- _Work to complete_
Check the listing below for lines with the word "Given" and say how many there are, with nothing but the number.

┄┄┄┄┄┄┄┄┄┄

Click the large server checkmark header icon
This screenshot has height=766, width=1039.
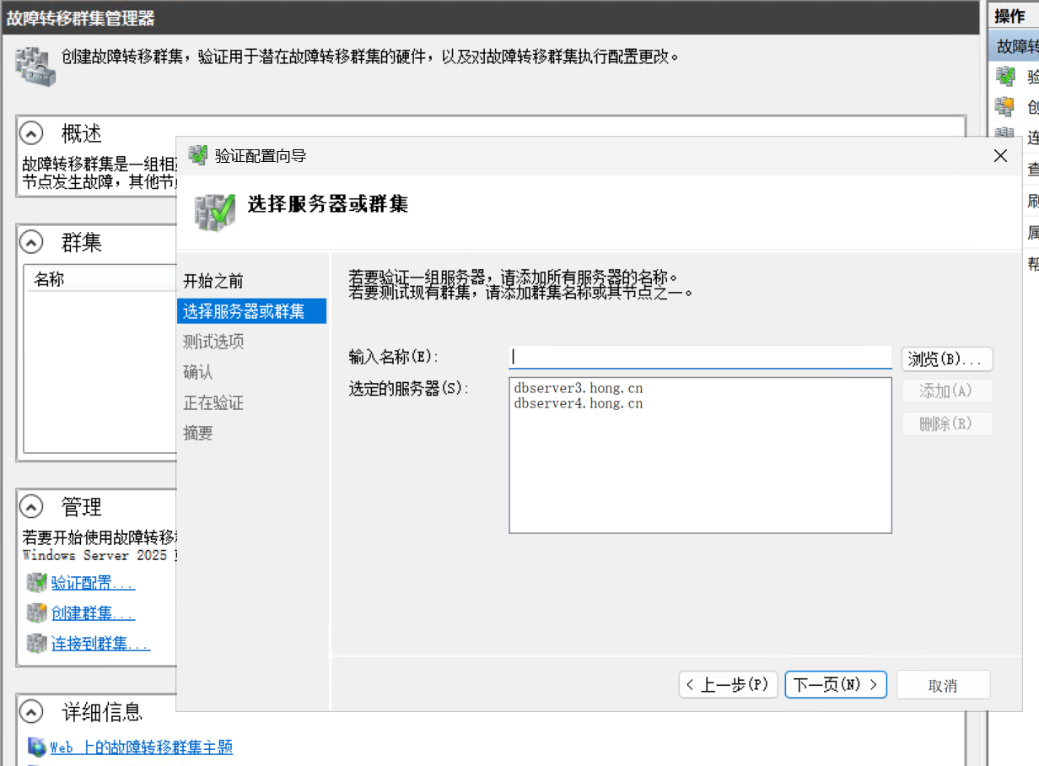215,212
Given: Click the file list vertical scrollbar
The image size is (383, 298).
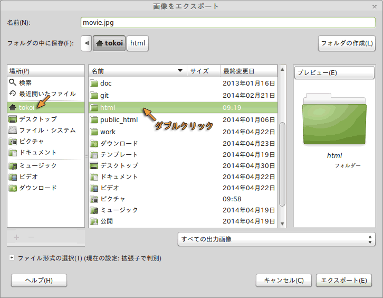Looking at the screenshot, I should coord(282,164).
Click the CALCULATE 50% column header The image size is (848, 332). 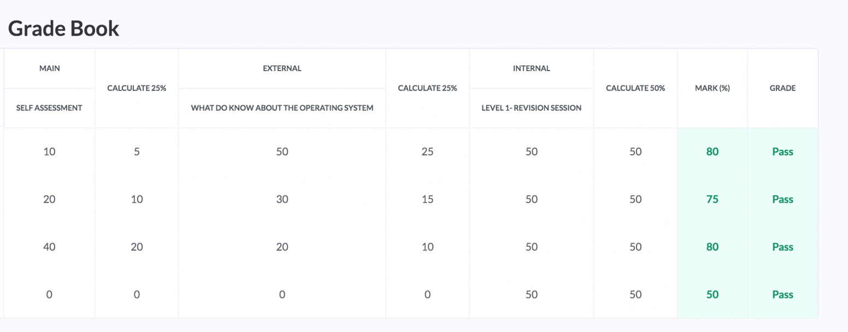pos(635,88)
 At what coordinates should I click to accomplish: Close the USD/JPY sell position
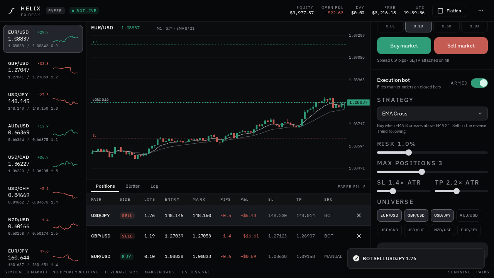[359, 215]
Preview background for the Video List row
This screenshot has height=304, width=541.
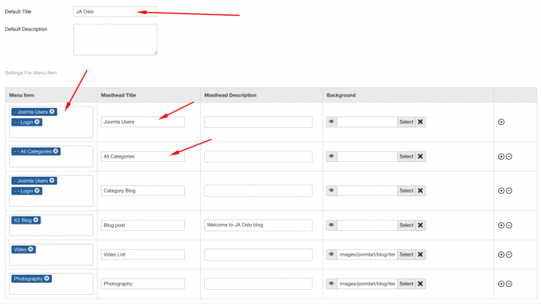[332, 254]
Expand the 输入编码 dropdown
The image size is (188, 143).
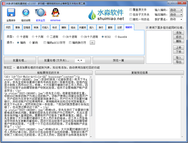(x=176, y=10)
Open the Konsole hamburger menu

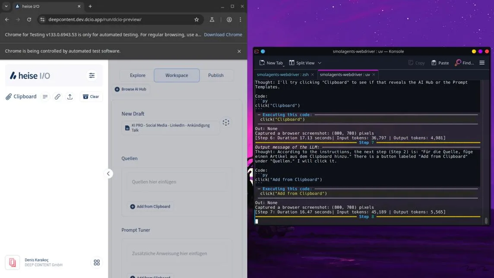click(482, 63)
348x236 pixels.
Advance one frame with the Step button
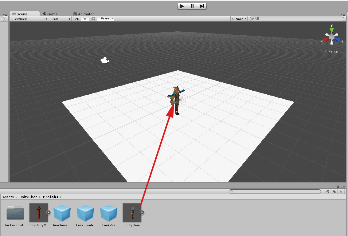pyautogui.click(x=202, y=6)
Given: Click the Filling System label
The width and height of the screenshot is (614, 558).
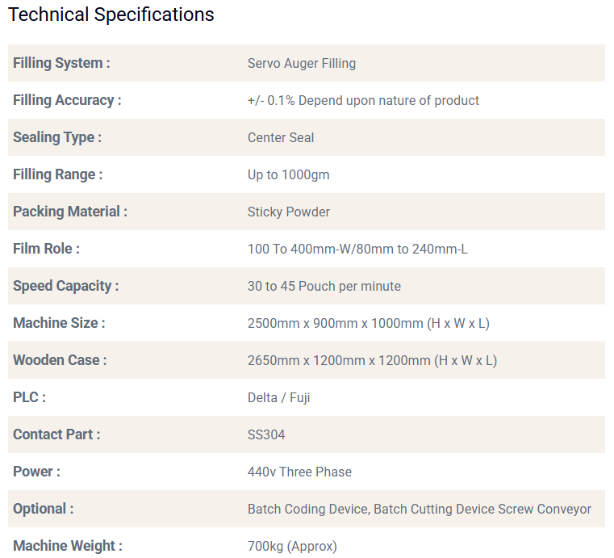Looking at the screenshot, I should 61,63.
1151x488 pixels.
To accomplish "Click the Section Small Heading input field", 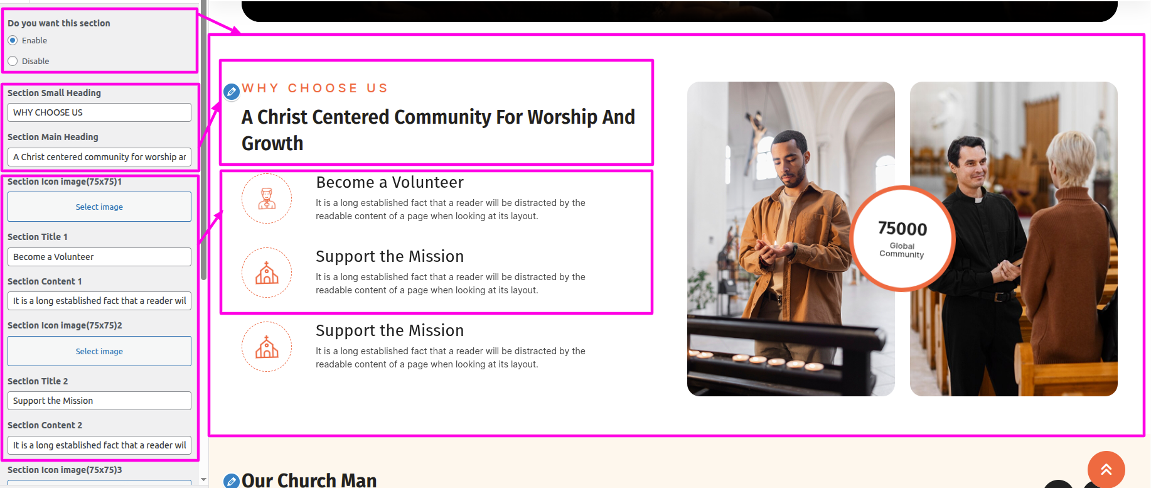I will (x=99, y=112).
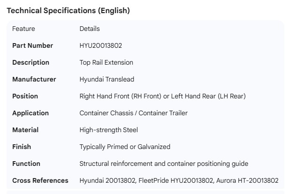Select the Manufacturer row label
290x194 pixels.
pyautogui.click(x=34, y=79)
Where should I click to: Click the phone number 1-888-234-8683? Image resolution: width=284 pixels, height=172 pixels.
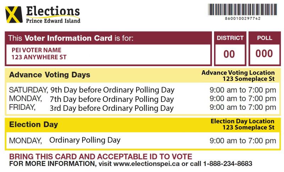click(x=228, y=163)
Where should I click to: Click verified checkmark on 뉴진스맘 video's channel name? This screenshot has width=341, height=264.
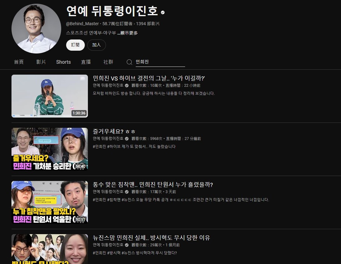coord(127,245)

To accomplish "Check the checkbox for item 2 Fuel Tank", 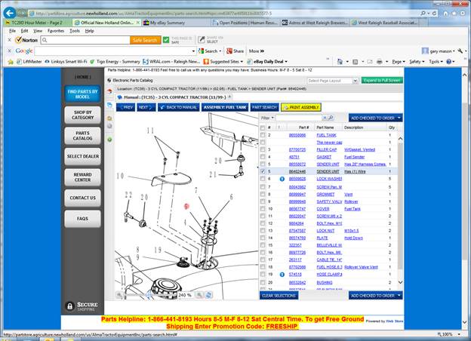I will click(263, 135).
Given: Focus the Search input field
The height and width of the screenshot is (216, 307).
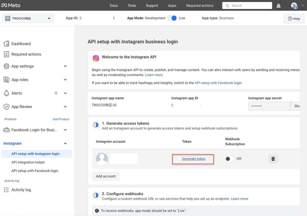Looking at the screenshot, I should tap(249, 6).
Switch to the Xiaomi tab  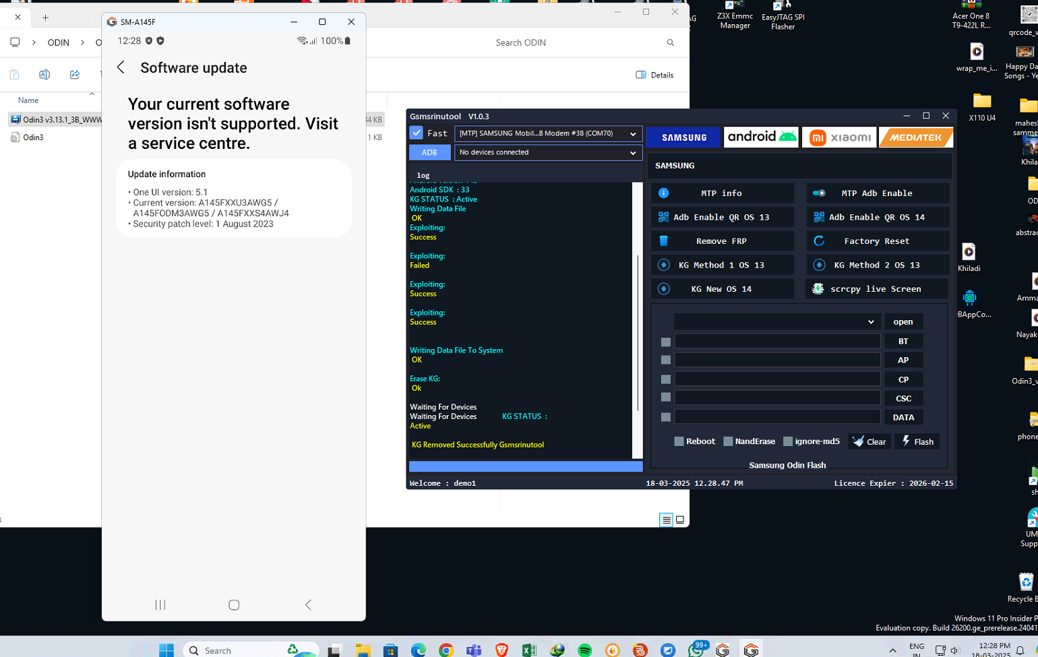(x=839, y=137)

┄┄┄┄┄┄┄┄┄┄

- _Exercise result_
3